--- Excerpted text ---
2. The pump assembly of claim 1, wherein the chamber has an open inner wall that extends circumferentially around the side wall of the base member.
3. The pump assembly of claim 1, wherein the manifold has an upper wall and the injection line is secured to an injection line port in the upper wall that communicates with the chamber.
4. The pump assembly of claim 1, further comprising a plurality of fasteners extending radially from the manifold into the side wall of the base member for securing the manifold to the base member.
5. The pump assembly of claim 1, further comprising a pair of annular seals located between the manifold and the side wall of the base member, one of the seals being above the injection port and one below the injection port, for sealing the chamber of the manifold to the side wall of the base member.
6. The pump assembly of claim 1, wherein the well fluid inlet is located in the side wall of the base member upstream of the manifold.
7. The pump assembly of claim 1, wherein the inducer has an upper end and a lower end, and wherein the injection port is enters the base member between the upper and lower ends of the inducer.
8. The pump assembly of claim 1, further comprising:
a guide vane mounted to the shaft for rotation therewith in the base member downstream of the inducer for imparting a swirling motion to the well fluid mixed with the diluent, causing liquid components within the well fluid to flow radially outward within the base member and gaseous components to flow toward a central area in the base member; and
a discharge member located downstream of the guide vane, the discharge member having a central collection area for collecting and discharging the gaseous components into the well and an outer collection area for passing the liquid components into the centrifugal pump.
9. An electrical submersible well pump assembly comprising:
a centrifugal pump having a housing containing a plurality of impellers rotated by a shaft;
a tubular base member mounted to and extending downward from the housing, the base member having a side wall with a cylindrical upper portion and a conical lower portion, the shaft extending into the base member;
at least one well fluid inlet located in the conical lower portion for intake of well fluid into the base member;
an inducer in the base member and mounted to the shaft for rotation therewith, the inducer having a helical flight to pump the well fluid flowing into the intake into the centrifugal pump;
an injection port in the upper portion of the side wall of the base member adjacent the inducer;
an annular manifold mounted to and extending around the upper portion of the side wall of the base member, the manifold having an annular chamber that has an open inner side that communicates with the injection port; and
an injection line running from surface level to the annular chamber for injecting diluent through the manifold and injection port into the base member where it mixes in the inducer with well fluid.
10. The pump assembly of claim 9, wherein the manifold has an upper wall and the injection line is secured to an injection line port in the upper wall that communicates with the chamber.
11. The pump assembly of claim 9, further comprising a plurality of fasteners extending radially from the manifold into the upper portion of the side wall of the base member for securing the manifold to the base member.
12. The pump assembly of claim 9, further comprising a pair of annular seals located between the manifold and the upper portion of the side wall of the base member, one of the seals being above the injection port and one below the injection port, for sealing the manifold to the upper portion of the side wall of the base member.
13. The pump assembly of claim 9, wherein the inducer has an upper end and a lower end, and wherein the injection port is located between the upper and lower ends.

--- Set tasks ---
• A. Retype the patent claims between "7. The pump" and "the centrifugal pump.", inclusive.
• B. State whether each statement agrees with the patent claims, answering yes or no and quoting the words that decide it: (i) in claim 9, the well fluid inlet sits in the conical lower portion of the base member; (ii) in claim 4, the fasteners extend axially from the manifold; (iii) in claim 8, the guide vane sends gaseous components toward the outer wall of the base member.
Rely solely on the patent claims above.

--- Supplied information ---
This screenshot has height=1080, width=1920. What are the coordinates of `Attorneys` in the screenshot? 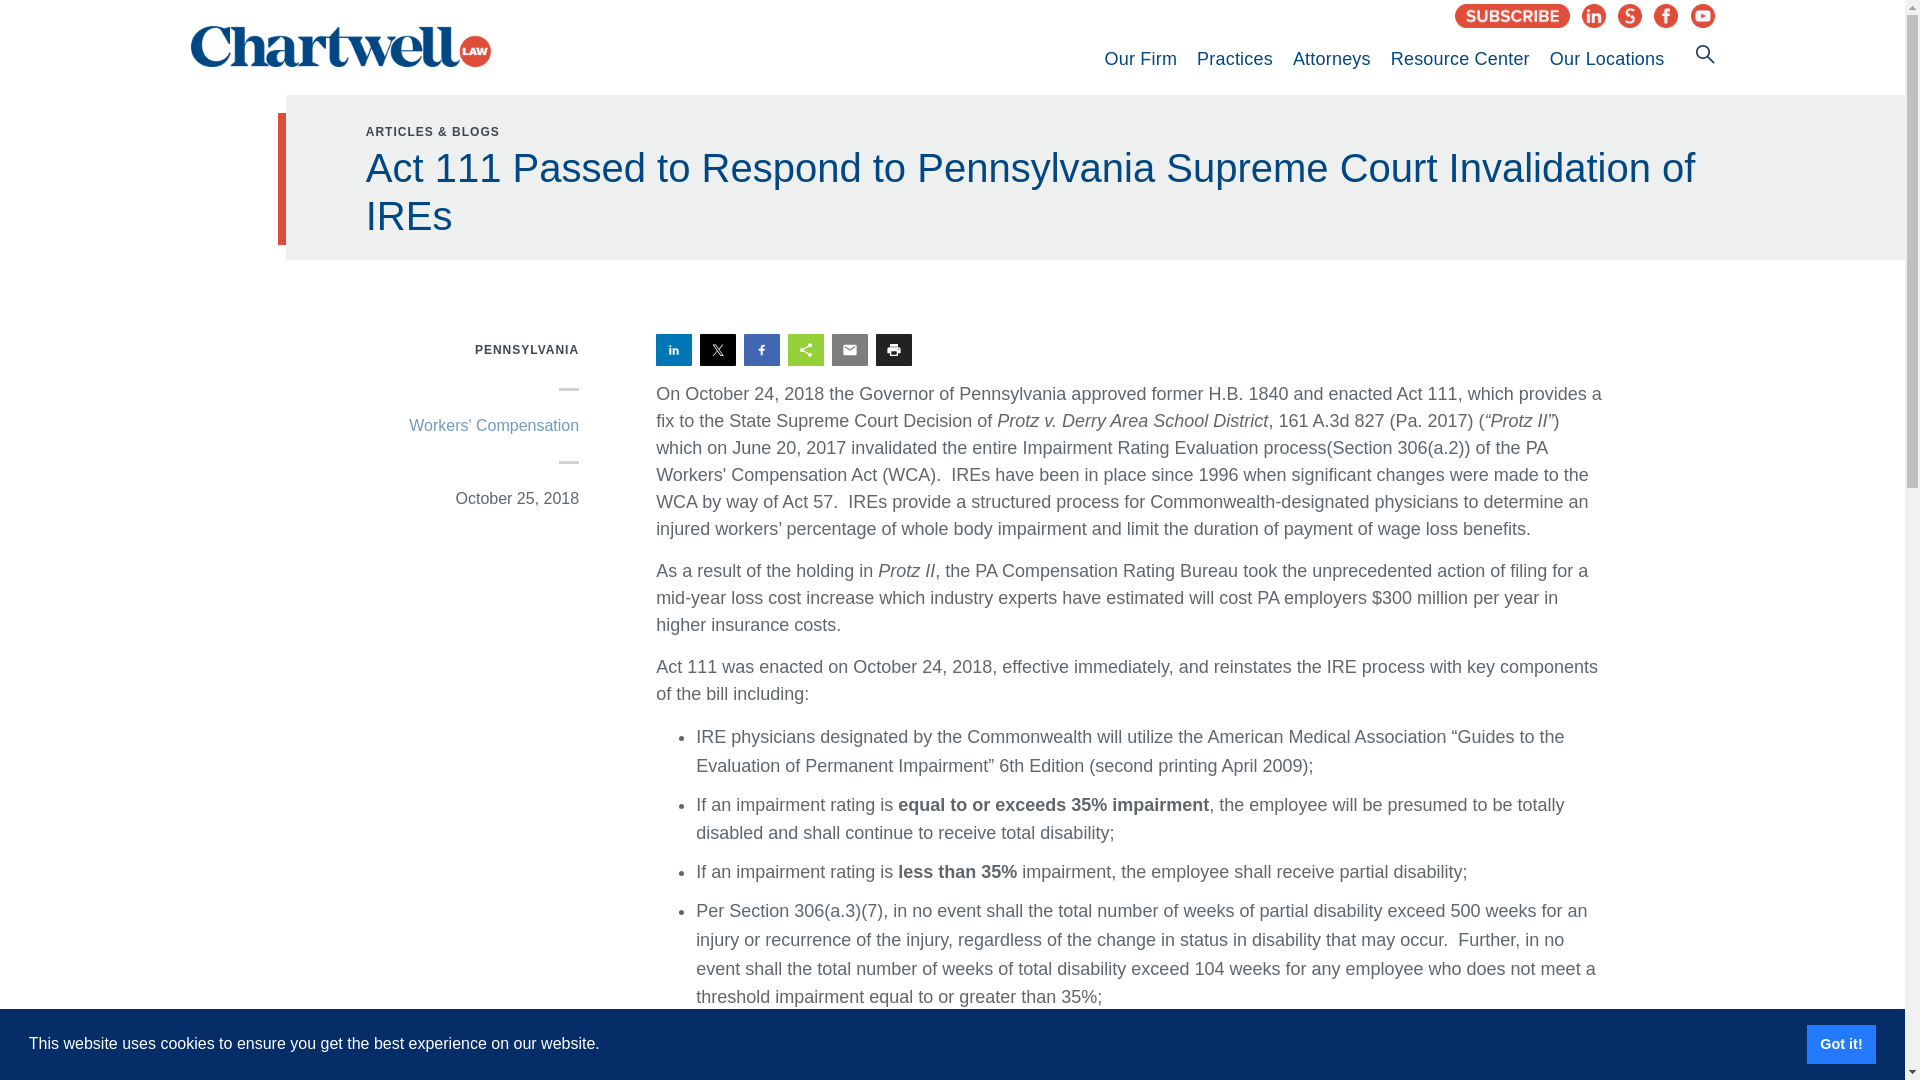 It's located at (1331, 58).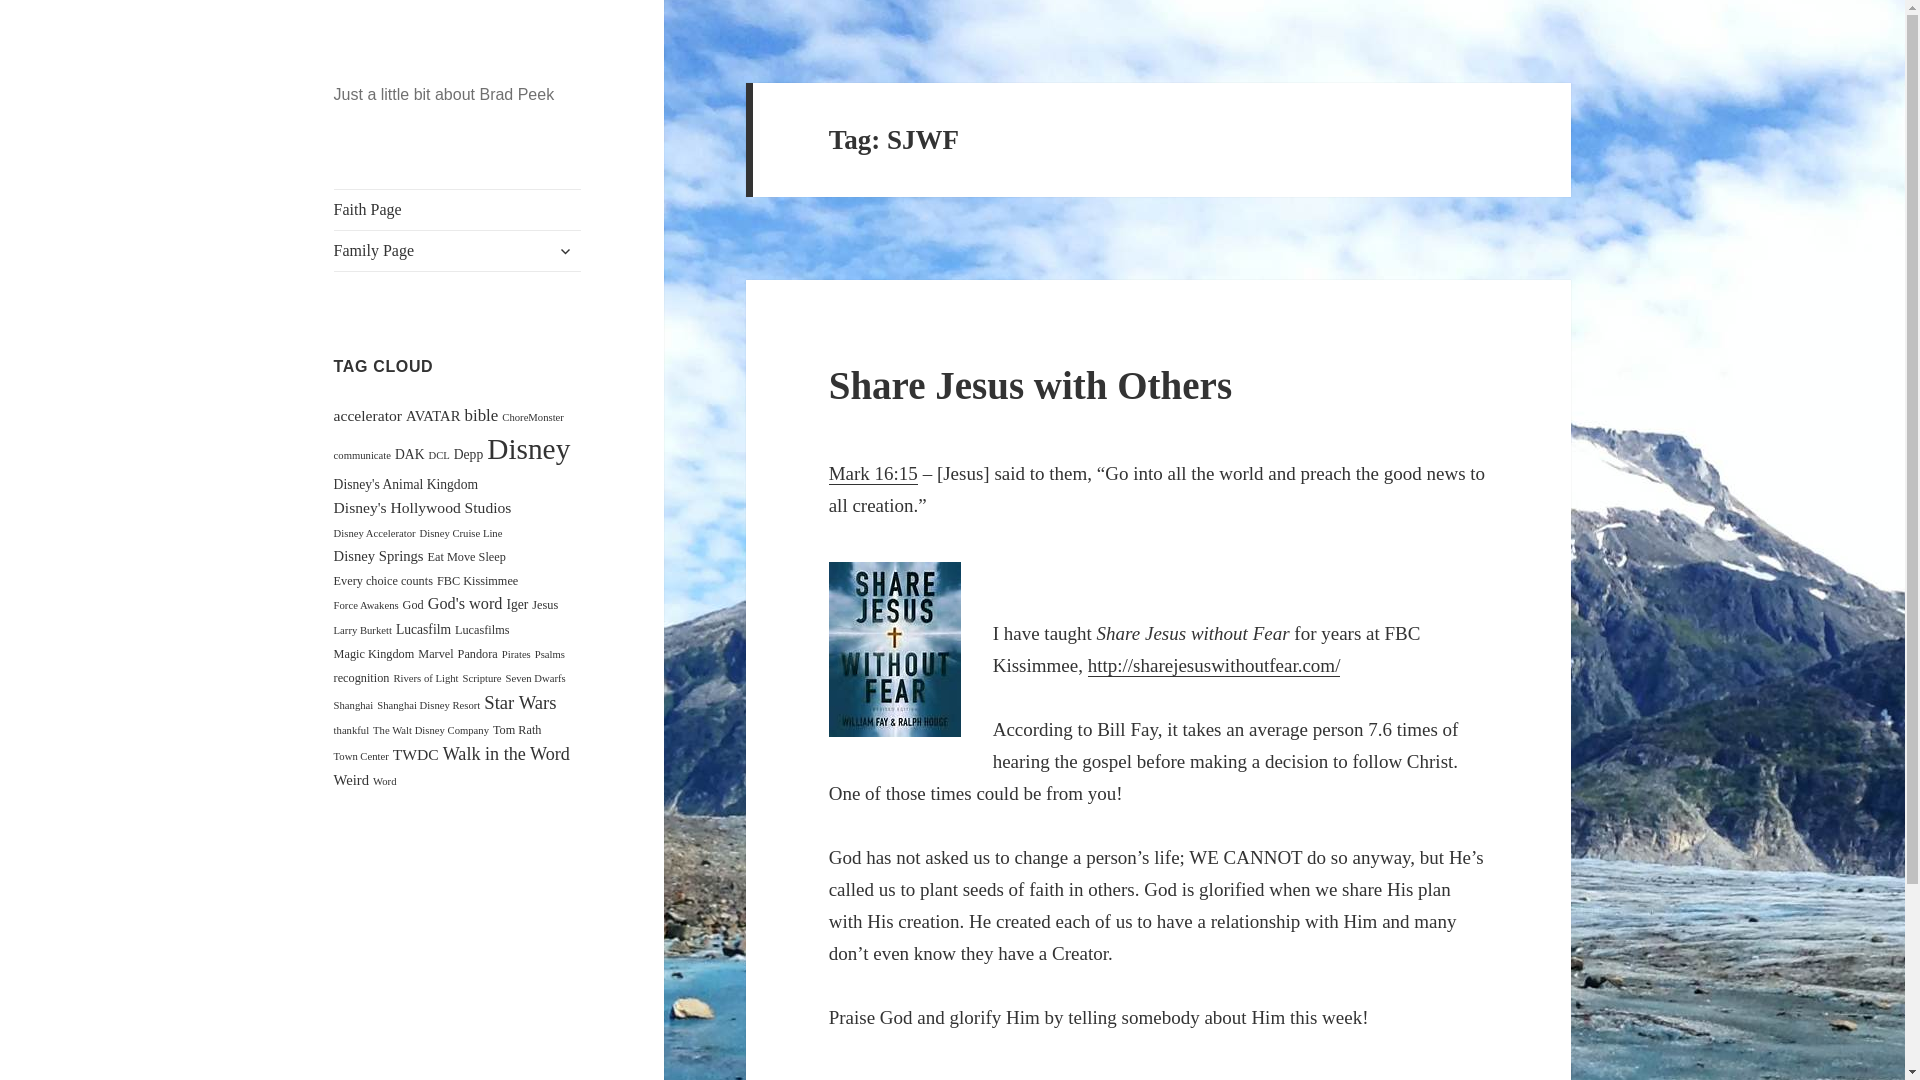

--- Answers given ---
• A.
7. The pump assembly of claim 1, wherein the inducer has an upper end and a lower end, and wherein the injection port is enters the base member between the upper and lower ends of the inducer.
8. The pump assembly of claim 1, further comprising:
a guide vane mounted to the shaft for rotation therewith in the base member downstream of the inducer for imparting a swirling motion to the well fluid mixed with the diluent, causing liquid components within the well fluid to flow radially outward within the base member and gaseous components to flow toward a central area in the base member; and
a discharge member located downstream of the guide vane, the discharge member having a central collection area for collecting and discharging the gaseous components into the well and an outer collection area for passing the liquid components into the centrifugal pump.

• B.
(i) Yes: "at least one well fluid inlet located in the conical lower portion for intake of well fluid into the base member"
(ii) No: "a plurality of fasteners extending radially from the manifold into the side wall of the base member"
(iii) No: "gaseous components to flow toward a central area in the base member"